◆ Texte fourni
━━━━━━

Amatrice de littérature francophone, je n'ai découvert
Max Lobe, auteur d'origine camerounaise établi en Suisse, que récemment avec son
39, rue de Berne.
Après une introduction camerounaise où l'on s'amuse des rodomontades de l'oncle face au pouvoir en place, c'est la jeune Mbila que l'on suit à travers son exil forcé vers la
France pour y devenir une star...Le lecteur sent venir la supercherie ; Mbila, du haut de ses seize ans, se retrouve prise dans les rets d'un réseau de prostitution et finit au
39 rue de Berne pour tenter de rembourser au plus vite le coût exorbitant de son voyage.
Son fils Dipita fait office de narrateur : il nous con
te avec ses yeux d'enfant sa relation avec sa mère qui ne lui cache rien de la vie qu'elle mène ; il s'attarde sur ses nombreux parents : son père biologique, son père administratif, utile pour remporter le petit passeport rouge, et ses mères adoptives, les amies de sa mère, prostituées de tout horizon qui forment une communauté haute en couleur.

━━━━━━

◆ Lignes de données
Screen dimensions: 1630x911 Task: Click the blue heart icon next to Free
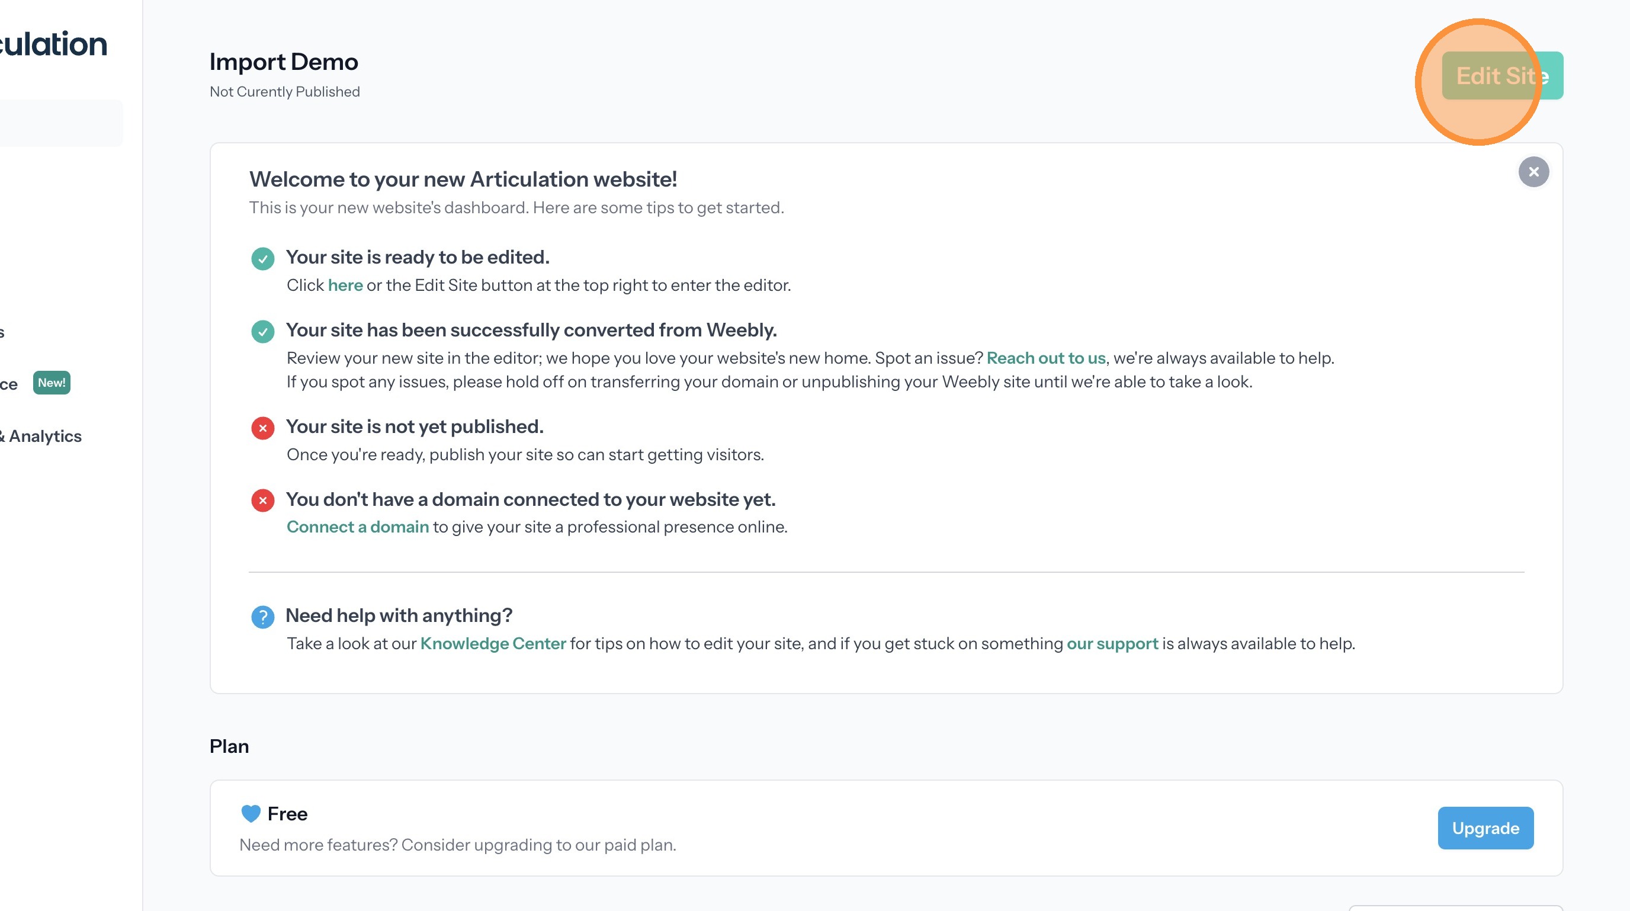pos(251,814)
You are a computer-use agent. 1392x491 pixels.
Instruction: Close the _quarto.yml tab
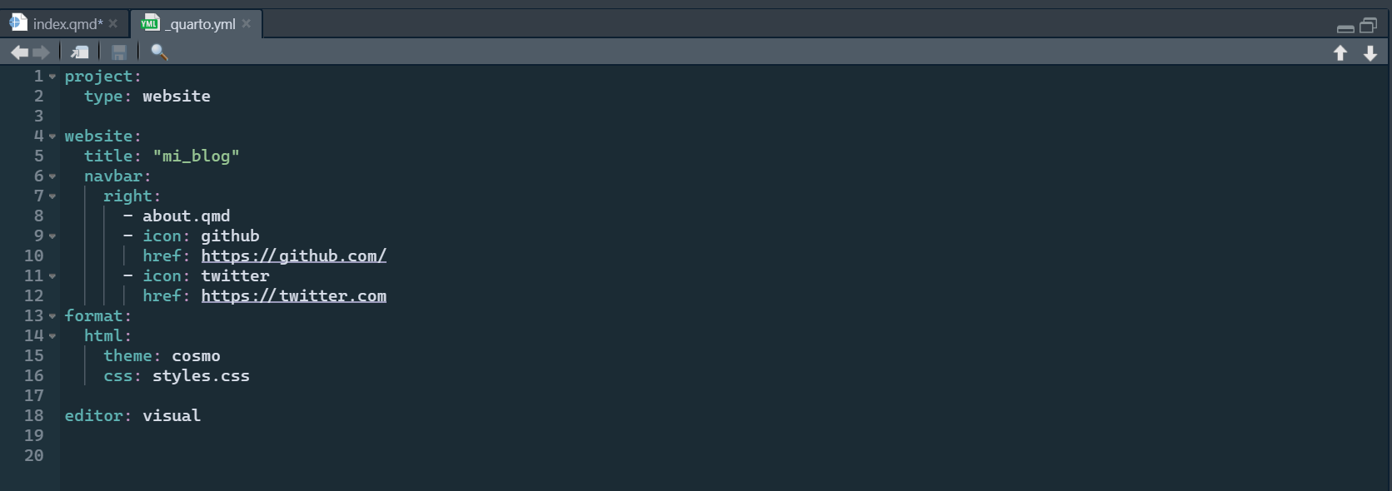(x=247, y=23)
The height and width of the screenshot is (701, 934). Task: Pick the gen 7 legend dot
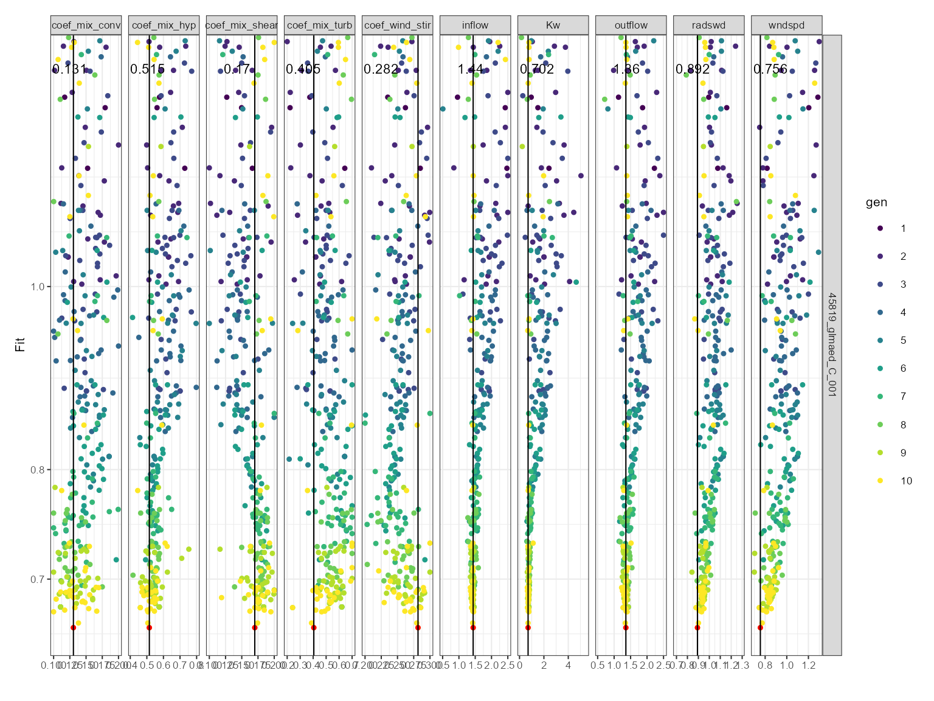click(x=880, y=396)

━━━━━━

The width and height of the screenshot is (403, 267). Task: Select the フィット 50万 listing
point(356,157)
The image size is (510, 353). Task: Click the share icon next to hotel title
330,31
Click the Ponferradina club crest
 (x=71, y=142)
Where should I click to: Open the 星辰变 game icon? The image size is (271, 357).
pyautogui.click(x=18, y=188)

━━━━━━

◆ Exercice 1
Les affirmations suivantes sont-elles conformes au texte fourni ? (a) Mbila a seize ans lorsqu'elle est prise dans un réseau de prostitution. (b) Le narrateur est l'oncle de Mbila. (c) La personne qui écrit connaît Max Lobe depuis longtemps. Pour chacune, répondez par oui ou par non et citez mot pour mot les termes décisifs du texte fourni.
◆ Exercice 2
Pouvez-vous modifier le passage du texte fourni allant de « Après une introduction » jusqu'à « de son voyage. » en remplaçant « exorbitant » par « faramineux » ?
Appuyez-vous uniquement sur le texte fourni.

◆ Résultat 1
(a) Oui : « du haut de ses seize ans, se retrouve prise dans les rets d'un réseau de prostitution ».
(b) Non : « Son fils Dipita fait office de narrateur ».
(c) Non : « que récemment ».

◆ Résultat 2
Après une introduction camerounaise où l'on s'amuse des rodomontades de l'oncle face au pouvoir en place, c'est la jeune Mbila que l'on suit à travers son exil forcé vers la
France pour y devenir une star...Le lecteur sent venir la supercherie ; Mbila, du haut de ses seize ans, se retrouve prise dans les rets d'un réseau de prostitution et finit au
39 rue de Berne pour tenter de rembourser au plus vite le coût faramineux de son voyage.